Separators with superior electrolyte property and thermal stability are in urgent need for high-performance lithium-ion batteries. This work designs a rational confining polymerization method to fabricate an advanced composite separator, in which poly(cyclotriphosphazene-co-4,4-sulfonyldiphenol) microspheres (PZSMS) grow directly in poly(vinylidene fluoride) (PVDF) fibrous membrane. To regulate the size and distribution of PZSMS, triethylamine vapor as acid-binding agent is introduced into PVDF membrane separately from the polymeric monomers. This confining strategy promotes the formation of hybrid fibers with PVDF cores and PZSMS shells. The separator comprised of core-shell structured fibers presents better properties than commercial separators.

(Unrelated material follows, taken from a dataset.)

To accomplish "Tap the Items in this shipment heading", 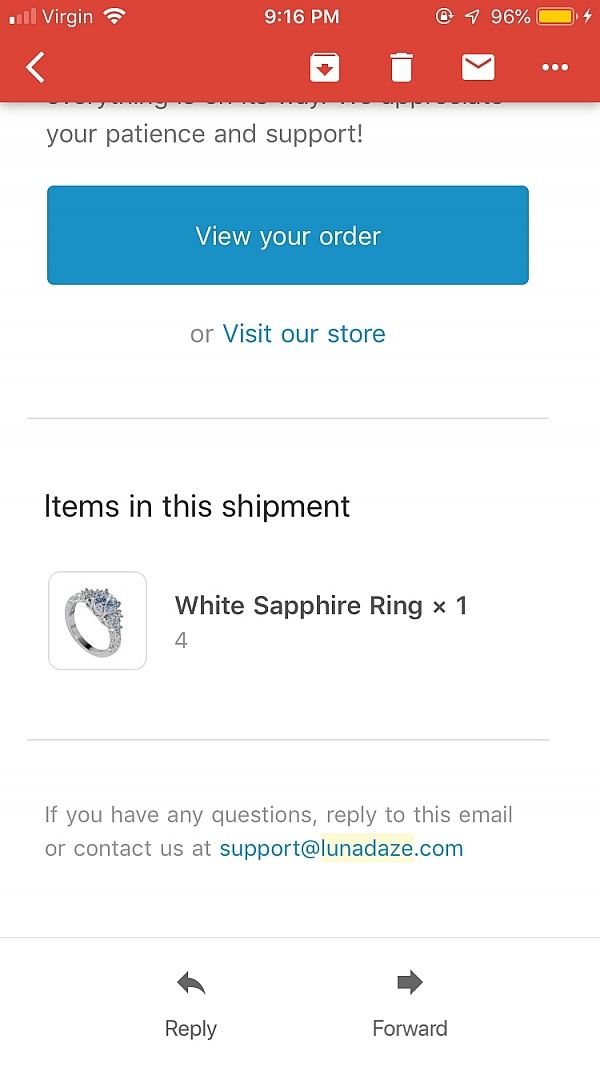I will coord(197,506).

For example, the optimized separator has higher electrolyte uptake of 433%, ionic conductivity of 1.47 mS/cm, mechanical strength of 26.8 MPa, and better interfacial compatibility. Meanwhile, the heat resistance of the robust PZSMS shell endows this separator with lower thermal shrinkage of 1.8% at 150 °C for 0.5 h and preferable flame-retardant property. In LiCoO2/graphite cells, the optimized separator exhibits a satisfactory capacity retention of 76% at 8.0 C compared with that at 0.5 C and preferable cycling stability with a capacity retention of 97% after 200 cycles. Thus, this PVDF fibrous membrane modified with PZSMS can be a promising candidate for lithium-ion batteries.